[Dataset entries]
▼
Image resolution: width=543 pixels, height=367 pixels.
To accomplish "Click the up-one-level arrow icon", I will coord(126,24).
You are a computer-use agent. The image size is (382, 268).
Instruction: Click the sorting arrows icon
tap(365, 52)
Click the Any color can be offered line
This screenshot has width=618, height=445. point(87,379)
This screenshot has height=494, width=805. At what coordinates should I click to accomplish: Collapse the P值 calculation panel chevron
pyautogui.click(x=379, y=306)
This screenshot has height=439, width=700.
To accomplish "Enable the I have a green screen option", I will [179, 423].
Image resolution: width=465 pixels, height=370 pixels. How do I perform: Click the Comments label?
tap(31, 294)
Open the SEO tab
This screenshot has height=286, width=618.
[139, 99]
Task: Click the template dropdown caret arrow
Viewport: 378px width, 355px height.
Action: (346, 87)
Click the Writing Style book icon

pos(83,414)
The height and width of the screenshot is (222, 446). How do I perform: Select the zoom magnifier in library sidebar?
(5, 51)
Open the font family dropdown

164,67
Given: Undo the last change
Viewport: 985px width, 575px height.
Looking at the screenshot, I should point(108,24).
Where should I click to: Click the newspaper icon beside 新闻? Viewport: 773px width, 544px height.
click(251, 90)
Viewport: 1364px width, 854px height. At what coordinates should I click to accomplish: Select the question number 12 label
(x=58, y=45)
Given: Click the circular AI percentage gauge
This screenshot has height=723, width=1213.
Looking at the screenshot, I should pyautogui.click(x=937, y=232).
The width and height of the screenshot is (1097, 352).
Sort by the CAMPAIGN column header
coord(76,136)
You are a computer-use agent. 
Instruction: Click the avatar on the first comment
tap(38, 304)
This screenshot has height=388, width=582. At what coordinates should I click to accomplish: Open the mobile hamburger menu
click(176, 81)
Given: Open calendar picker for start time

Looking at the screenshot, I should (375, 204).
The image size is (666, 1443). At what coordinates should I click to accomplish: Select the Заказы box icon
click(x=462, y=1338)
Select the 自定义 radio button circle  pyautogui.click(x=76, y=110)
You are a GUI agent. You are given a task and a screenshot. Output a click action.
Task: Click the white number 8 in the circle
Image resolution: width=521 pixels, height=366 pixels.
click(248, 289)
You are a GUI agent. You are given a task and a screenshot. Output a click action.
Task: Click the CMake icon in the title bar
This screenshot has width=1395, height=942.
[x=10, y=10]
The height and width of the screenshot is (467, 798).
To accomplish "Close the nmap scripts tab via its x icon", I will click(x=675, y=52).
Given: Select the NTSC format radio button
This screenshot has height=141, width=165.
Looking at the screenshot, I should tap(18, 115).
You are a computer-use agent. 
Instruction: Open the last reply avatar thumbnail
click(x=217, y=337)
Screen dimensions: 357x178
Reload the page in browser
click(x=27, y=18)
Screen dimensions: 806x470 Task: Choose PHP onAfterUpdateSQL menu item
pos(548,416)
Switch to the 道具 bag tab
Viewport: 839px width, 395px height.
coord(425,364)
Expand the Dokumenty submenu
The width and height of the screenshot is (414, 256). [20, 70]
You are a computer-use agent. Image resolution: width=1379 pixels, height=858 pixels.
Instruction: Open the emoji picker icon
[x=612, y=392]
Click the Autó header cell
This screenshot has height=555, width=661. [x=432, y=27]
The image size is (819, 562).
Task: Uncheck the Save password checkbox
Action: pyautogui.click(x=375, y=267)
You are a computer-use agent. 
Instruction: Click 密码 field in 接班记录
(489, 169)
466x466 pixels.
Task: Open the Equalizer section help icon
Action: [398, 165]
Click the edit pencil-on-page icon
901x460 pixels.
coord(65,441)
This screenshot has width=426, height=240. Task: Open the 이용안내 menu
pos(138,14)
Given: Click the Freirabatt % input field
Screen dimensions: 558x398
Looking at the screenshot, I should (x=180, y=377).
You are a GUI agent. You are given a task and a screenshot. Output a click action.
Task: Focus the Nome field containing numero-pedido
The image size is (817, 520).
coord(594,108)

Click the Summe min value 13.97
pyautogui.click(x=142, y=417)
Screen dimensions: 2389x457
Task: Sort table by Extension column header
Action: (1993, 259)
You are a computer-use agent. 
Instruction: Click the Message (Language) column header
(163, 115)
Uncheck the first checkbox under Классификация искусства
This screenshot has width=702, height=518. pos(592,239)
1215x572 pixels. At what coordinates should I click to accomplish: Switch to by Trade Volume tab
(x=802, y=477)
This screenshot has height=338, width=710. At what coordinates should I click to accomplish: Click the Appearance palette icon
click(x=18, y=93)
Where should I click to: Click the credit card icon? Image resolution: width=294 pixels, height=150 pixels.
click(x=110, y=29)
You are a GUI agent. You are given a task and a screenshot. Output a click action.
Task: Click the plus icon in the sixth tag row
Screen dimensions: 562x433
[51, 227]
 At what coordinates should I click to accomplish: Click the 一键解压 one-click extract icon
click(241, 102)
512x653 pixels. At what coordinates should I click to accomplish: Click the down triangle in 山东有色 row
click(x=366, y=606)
▲
Task objective:
Your task is to gather all lines from the entries above that hold the word "circle".

Result for this exercise:
Select the 自定义 radio button circle  pyautogui.click(x=76, y=110)
Task: Click the white number 8 in the circle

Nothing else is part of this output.